Sky goes head to head with CBeebies by providing an ad-free linear-TV channel. Shilpa Ganatra investigates.
Parents, rejoice! From 13 February, there will be another televisual offering to help keep the little ones occupied. Sky Kids is a 24-hour, ad-free, linear-TV channel aimed at the under-sevens. Going head-to-head with CBeebies with shows that it promises will be entertaining and educational, the channel will be available automatically to those who subscribe to the £9.99 a month Now Entertainment package or the £6 a month Sky Kids package.
Tune in, and you’ll find established favourites such as The Epic Adventures of Morph and The Very Small Creatures alongside new commissions, including Ready, Eddie, Go!, narrated by Jodie Whittaker, and Ama’s Story, a one-off special based on a British Ghanaian and Nigerian family.
For such a playful channel, Sky means serious business. While the budget remains under wraps, the media giant is beefing up the 10,000 episodes of children’s content already available with newly commissioned, British-skewed shows. Doing so is “a business priority,” says Zai Bennett, Sky’s Managing Director of content.
“In terms of the Sky channel portfolio, we’ve got a documentaries brand, a nature brand, a crime brand, a comedy brand, Sky Atlantic is a grown-up, chewy drama brand, Sky Max is a narrative and entertainment show brand,” he says. “We had Sky Kids as an entity that commissioned and acquired shows, and we put them on-demand, but this is the final piece in that puzzle.”
The scale of investment in the channel is visible in its launch-week schedule: a third of the shows will be new to Sky, and about half will be Sky Originals. Forty two per cent of all titles available in launch week – both acquisitions and originals – are British.

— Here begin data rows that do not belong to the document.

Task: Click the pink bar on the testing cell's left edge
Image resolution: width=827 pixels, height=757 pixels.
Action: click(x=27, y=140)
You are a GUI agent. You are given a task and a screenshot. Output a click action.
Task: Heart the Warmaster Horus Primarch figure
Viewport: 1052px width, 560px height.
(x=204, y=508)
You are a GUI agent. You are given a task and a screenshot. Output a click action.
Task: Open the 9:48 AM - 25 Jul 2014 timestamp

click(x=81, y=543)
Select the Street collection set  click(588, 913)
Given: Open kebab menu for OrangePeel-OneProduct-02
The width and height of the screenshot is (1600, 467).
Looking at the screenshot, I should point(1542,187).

Sky’s director of kids’ content, Lucy Murphy, adds that the new channel will have an emphasis on live action – one of the more expensive ways to produce children’s TV. But, she says, it is much needed: “We’ve got great channels, such as Boomerang, Nick Jr and Nickelodeon, which have got a lot of animation, so we wanted to balance that out a little bit. It’s important for younger kids to see themselves on screen.”

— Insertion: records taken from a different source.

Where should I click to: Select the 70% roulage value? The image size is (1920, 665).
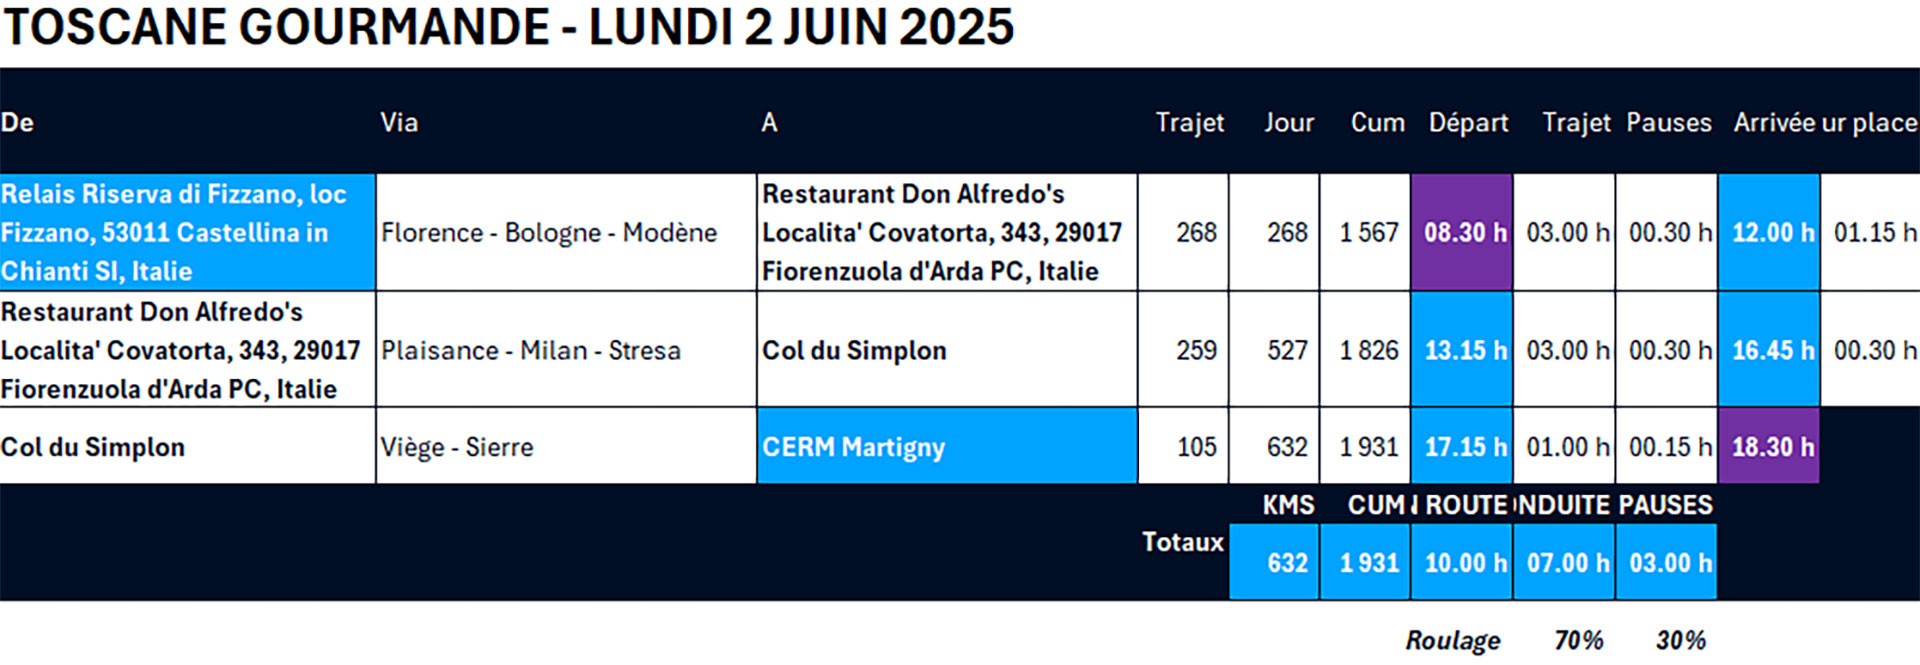[1579, 640]
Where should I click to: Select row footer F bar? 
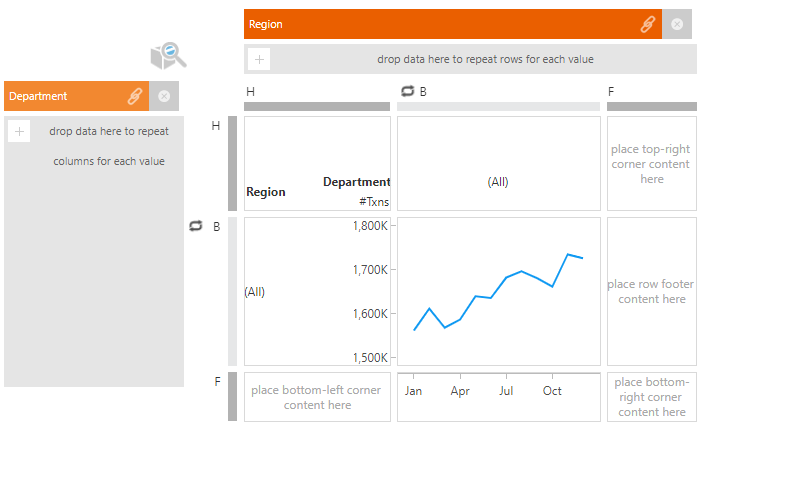tap(233, 396)
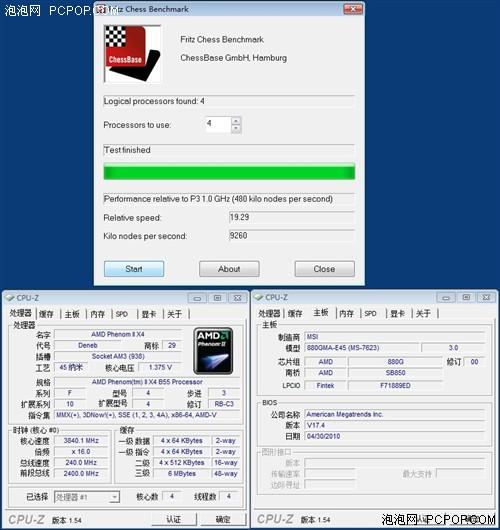Decrease processors to use with down arrow

click(x=236, y=128)
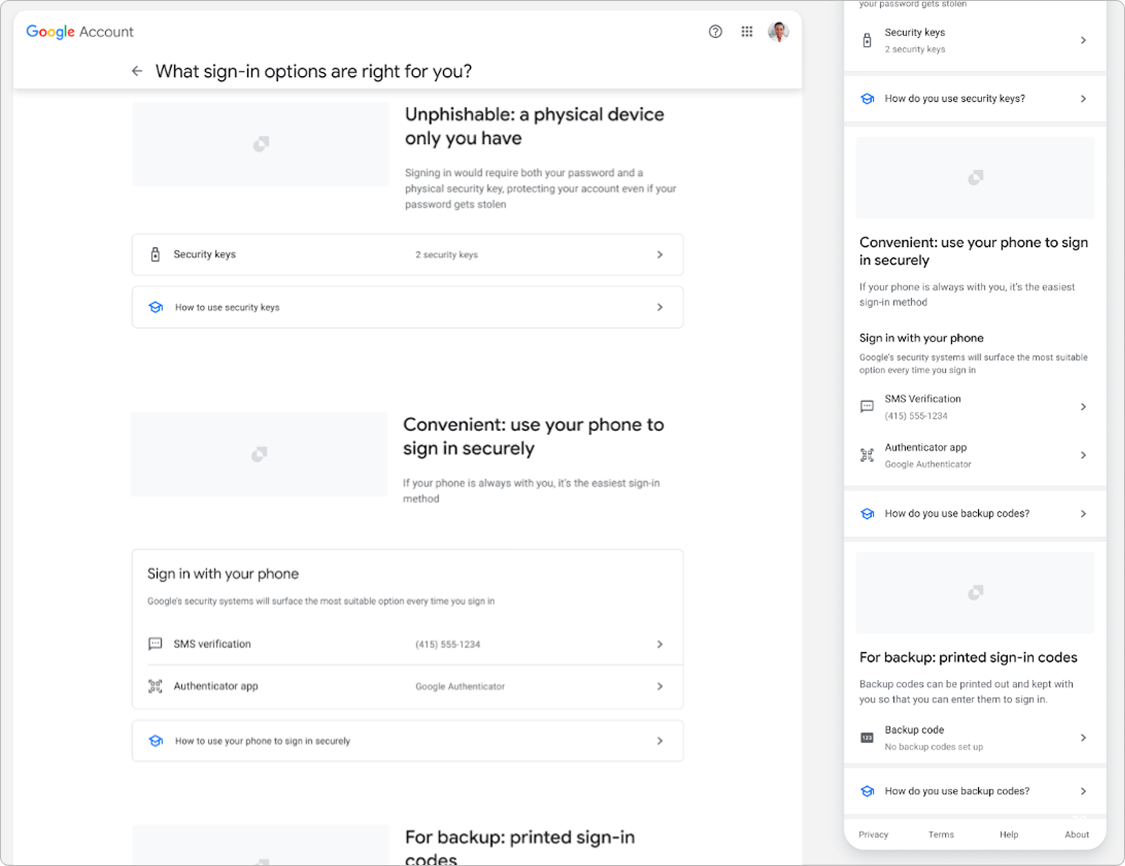This screenshot has height=866, width=1125.
Task: Click the help question mark icon
Action: [714, 31]
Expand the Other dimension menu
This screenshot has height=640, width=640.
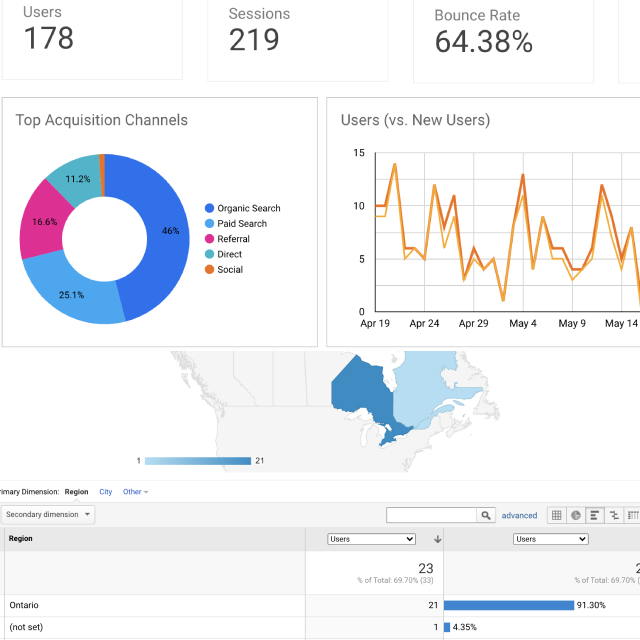pos(135,492)
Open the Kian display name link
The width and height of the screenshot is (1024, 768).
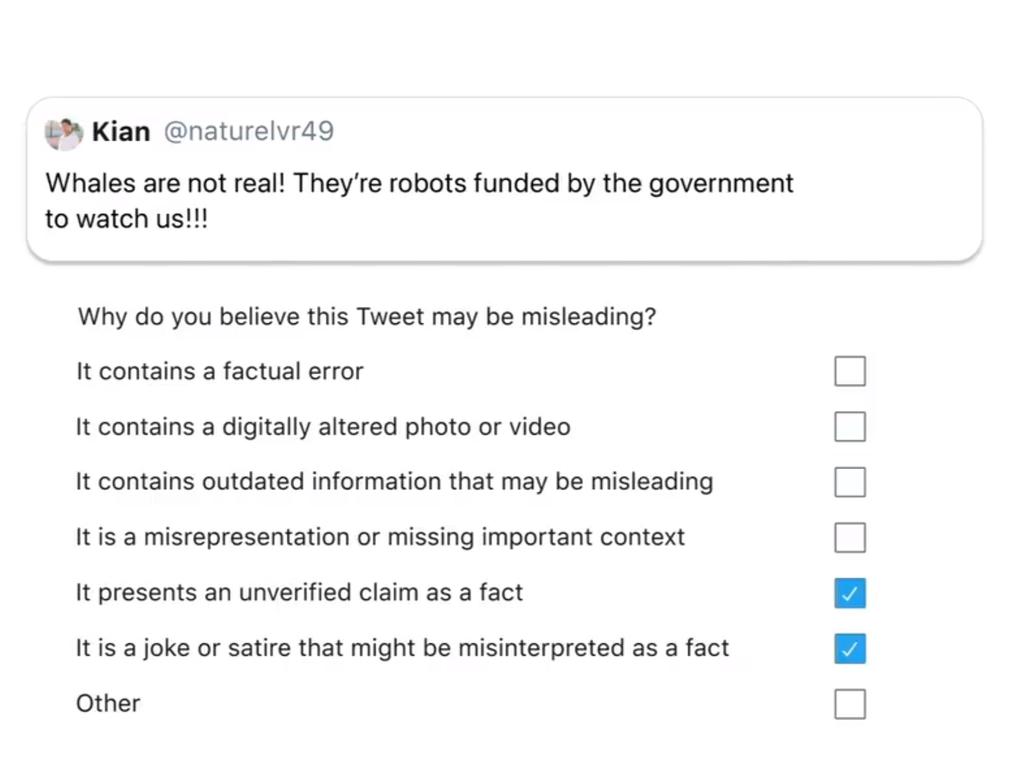121,132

To that end, one of the new shows is My Friend Misty, executive produced by presenter Fearne Cotton and narrated by Breeders star Daisy Haggard. “It follows a bunch of everyday kids as they come up against the big life lessons, which, when you’re six, means things like not being invited to a birthday party or falling out with your best mate,” says Murphy. “A little animated character called Misty comes in and talks them through strategies for coping.”
The channel is exploring new paths in children’s TV, too. Aimed at two years and older, BooSnoo! was developed with support from the National Autistic Society to make it engaging for kids with learning difficulties or who may be autistic. It calmly follows the journey of a red ball as it moves through different landscapes.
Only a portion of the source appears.